Washington D.C.—
President Donald Trump today spoke at a press conference in which he meandered in a stream-of-consciousness rant that addressed dozens of topics.
The rant began with him promising that he had not gone to the Walter Reed Medical Center on account of suffering mini-strokes, which was then followed by Trump denying, unprompted, the following supposed allegations:
- He had to reinstall President Taft’s XXL toilet and bathtub because the toilet and bathtub used in the White House residency since the 1920s were too small for him.

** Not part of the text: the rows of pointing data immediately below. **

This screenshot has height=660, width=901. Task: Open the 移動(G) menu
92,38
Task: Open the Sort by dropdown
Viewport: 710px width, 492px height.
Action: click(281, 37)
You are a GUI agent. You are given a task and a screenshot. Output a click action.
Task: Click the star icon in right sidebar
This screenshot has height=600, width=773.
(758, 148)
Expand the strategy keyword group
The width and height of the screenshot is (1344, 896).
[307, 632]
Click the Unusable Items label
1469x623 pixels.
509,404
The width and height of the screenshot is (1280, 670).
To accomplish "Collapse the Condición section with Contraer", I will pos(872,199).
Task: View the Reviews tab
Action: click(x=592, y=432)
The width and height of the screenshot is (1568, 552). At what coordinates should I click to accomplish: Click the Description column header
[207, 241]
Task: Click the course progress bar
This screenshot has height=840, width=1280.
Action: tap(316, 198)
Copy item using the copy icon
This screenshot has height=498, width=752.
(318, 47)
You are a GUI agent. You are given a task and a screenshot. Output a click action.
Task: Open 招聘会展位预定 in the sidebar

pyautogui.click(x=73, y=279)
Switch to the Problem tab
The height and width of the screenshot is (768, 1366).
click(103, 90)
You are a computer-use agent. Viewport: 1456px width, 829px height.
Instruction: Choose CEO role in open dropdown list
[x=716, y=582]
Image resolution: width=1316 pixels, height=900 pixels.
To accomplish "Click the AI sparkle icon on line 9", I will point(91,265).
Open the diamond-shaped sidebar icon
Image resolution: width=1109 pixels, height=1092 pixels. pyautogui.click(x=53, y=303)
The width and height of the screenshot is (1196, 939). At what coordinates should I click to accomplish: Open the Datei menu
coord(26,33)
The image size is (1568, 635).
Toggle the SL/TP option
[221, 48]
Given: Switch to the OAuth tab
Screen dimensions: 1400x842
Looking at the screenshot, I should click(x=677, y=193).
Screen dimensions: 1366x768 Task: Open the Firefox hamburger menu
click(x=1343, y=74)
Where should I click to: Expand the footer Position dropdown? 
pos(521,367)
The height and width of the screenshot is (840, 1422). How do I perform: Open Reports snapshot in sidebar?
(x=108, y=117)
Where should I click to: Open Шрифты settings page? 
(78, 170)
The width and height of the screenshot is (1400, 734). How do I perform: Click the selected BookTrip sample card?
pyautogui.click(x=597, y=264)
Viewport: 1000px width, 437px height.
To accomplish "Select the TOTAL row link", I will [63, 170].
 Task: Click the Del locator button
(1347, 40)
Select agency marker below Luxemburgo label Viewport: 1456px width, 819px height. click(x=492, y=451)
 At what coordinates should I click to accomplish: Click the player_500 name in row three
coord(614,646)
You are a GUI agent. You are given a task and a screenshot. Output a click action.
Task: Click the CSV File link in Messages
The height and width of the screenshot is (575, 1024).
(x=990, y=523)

- He used to eat a bunch of paint chips as a kid, and gnaw on the moldings in his room like a rat.
- He doesn’t know what Martin Luther King Jr. is famous for.
- He wears depends.
- He weighs substantially more than 239 pounds.
- Kim Jong Un catfished him pretending to be a hot, North Korean prostitute very into golden showers, and got him to text the North Korean government a picture of his genitals.
- Vladimir Putin writes him personal letters with “Collusion Boy” written on the back of the envelopes.
- Eric was an accident.
- None of his wives have ever respected him.
- John Barron, the tabloid source, was him all along.
- He didn’t know South America existed until 2017.
- He uses a finger-lengthening contraption every morning for half an hour.
- His father used to lock him in the family dog’s kennel until he was15, and that’s why he’s the first president in a century not to have a dog.
- His favorite musical group is ABBA.
- He has saucer nipples.
- His hair is made up of implanted Mongolian ferret fur.
- He has wet dreams about Angela Merkel.